Politics

Trump Erupts at GOP Senators Over Iran War Powers — Tells Cassidy to Sit Down

CBS News Original sources ↓

Here's a story about what happens when a president walks into a room full of his own senators — and it doesn't go well.

On Wednesday, President Trump headed to Capitol Hill for a closed-door lunch with Senate Republicans. The stated reason? Pushing his SAVE America Act, a bill that would require voters to show proof of citizenship to register. But the meeting quickly became about something much bigger: the U.S. war with Iran and whether Congress gets any say in it.

Just one day before, the Senate had passed a War Powers Resolution — essentially a symbolic vote telling Trump to pull back U.S. forces from hostilities against Iran unless Congress formally authorizes the fight.
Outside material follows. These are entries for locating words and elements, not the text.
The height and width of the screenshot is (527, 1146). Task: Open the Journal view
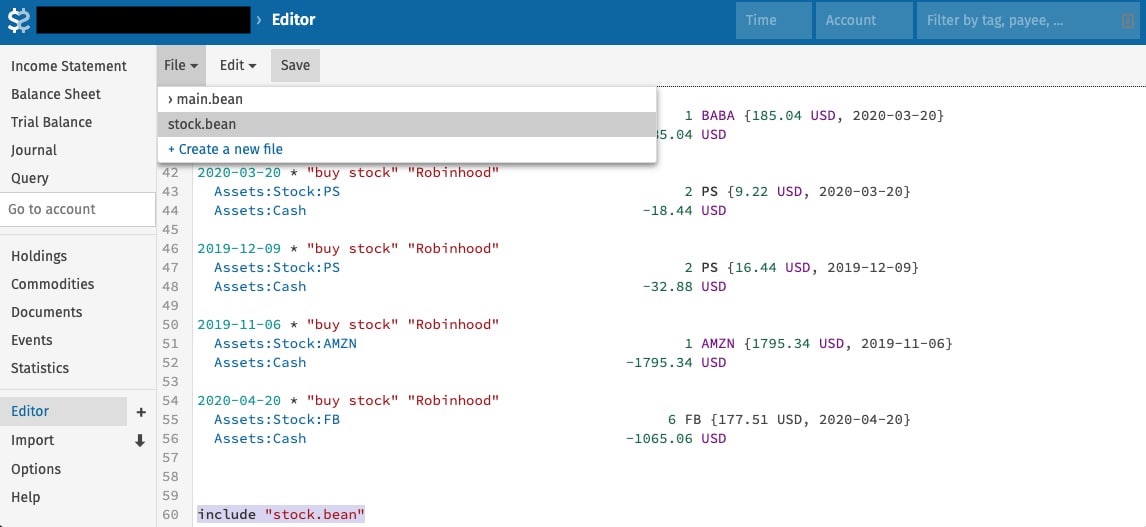pyautogui.click(x=34, y=150)
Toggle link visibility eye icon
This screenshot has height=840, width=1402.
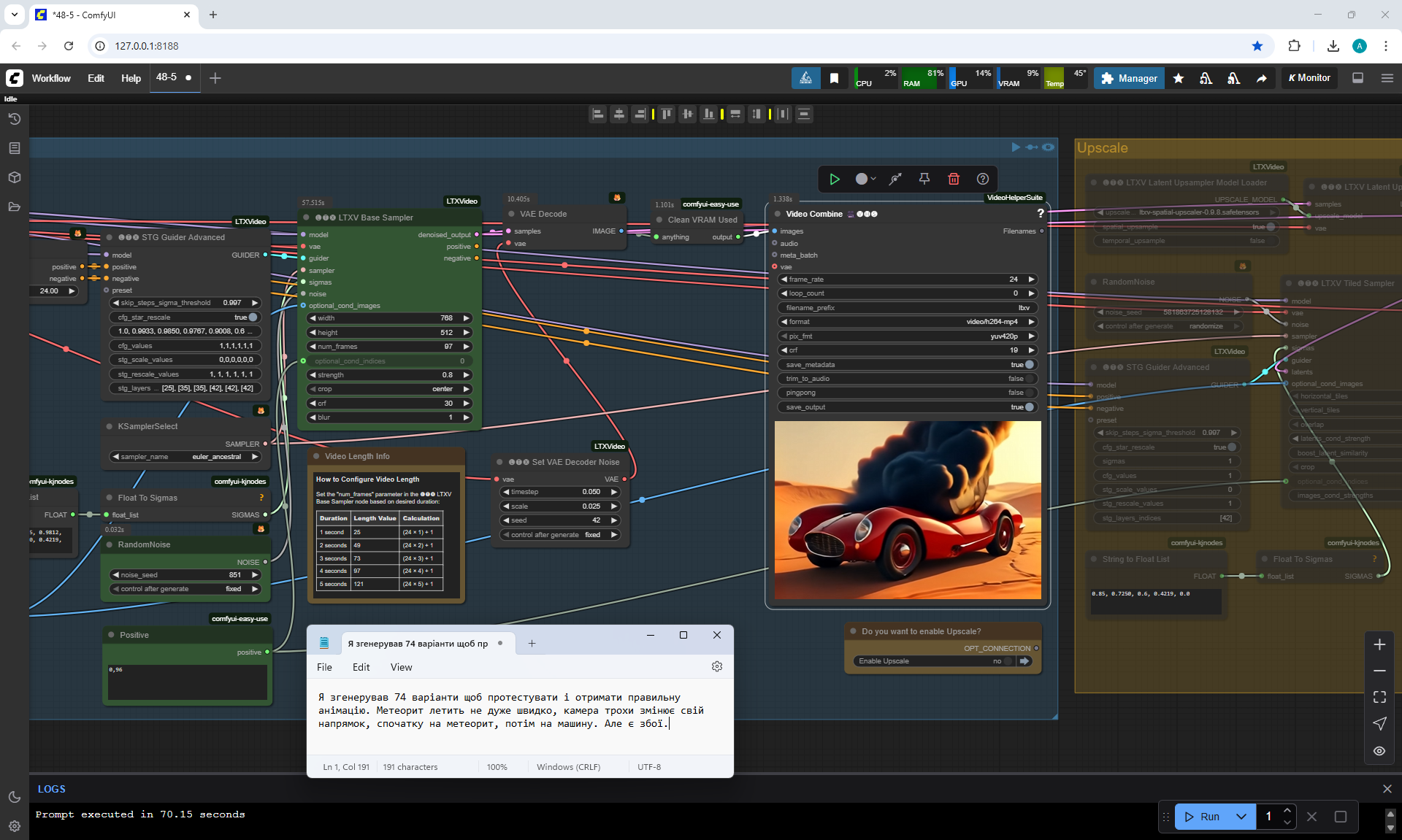click(x=1379, y=750)
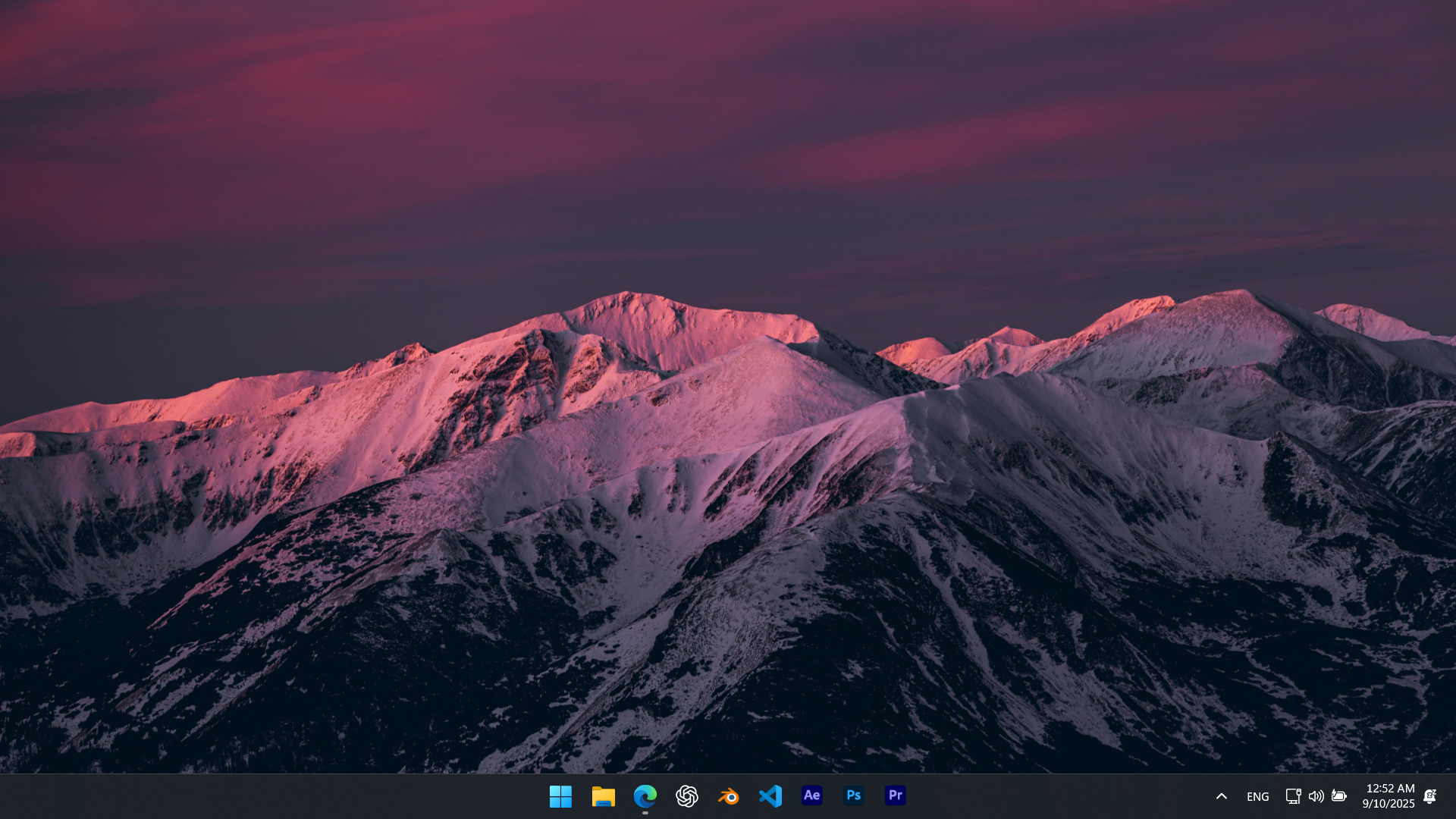Viewport: 1456px width, 819px height.
Task: Open Microsoft Edge browser
Action: [x=645, y=796]
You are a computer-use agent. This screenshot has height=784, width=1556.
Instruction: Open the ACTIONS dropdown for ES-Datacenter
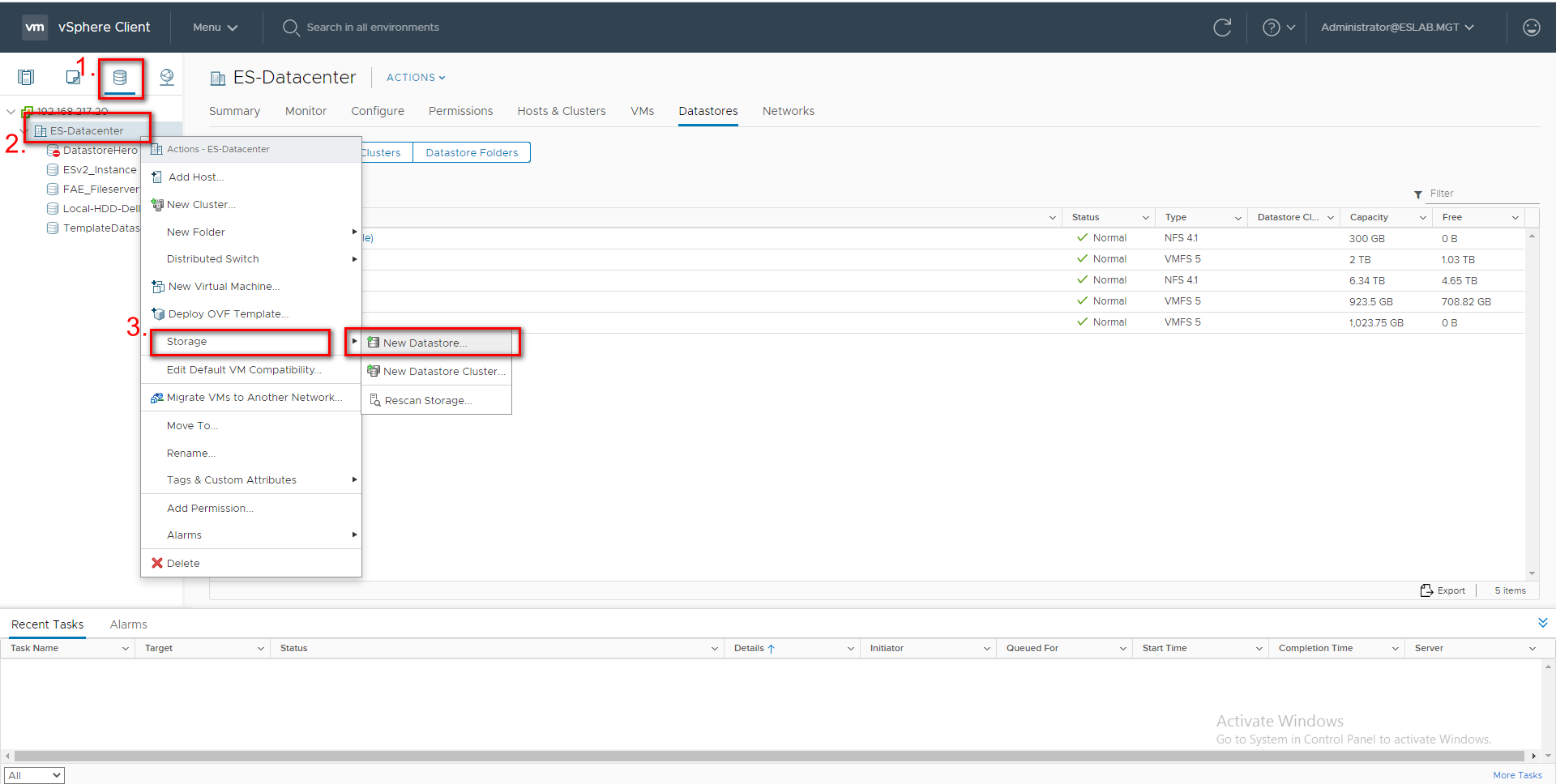[416, 78]
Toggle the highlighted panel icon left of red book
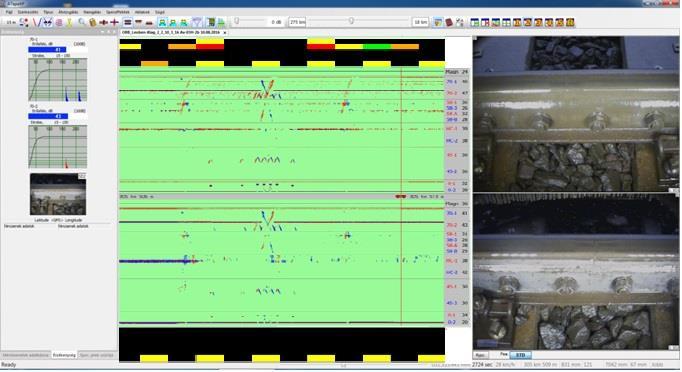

The vote was 50–48. Four Republicans broke ranks to vote with Democrats: Sens. Susan Collins (Maine), Bill Cassidy (Louisiana), Lisa Murkowski (Alaska), and Rand Paul (Kentucky). The resolution doesn't carry the force of law — it can't make Trump do anything — but it's a rare and embarrassing rebuke.

Trump was not happy. According to sources familiar with the meeting, he went around the room calling out the Republicans who voted for the resolution by name. Then he asked the room, essentially: why would anyone have done that?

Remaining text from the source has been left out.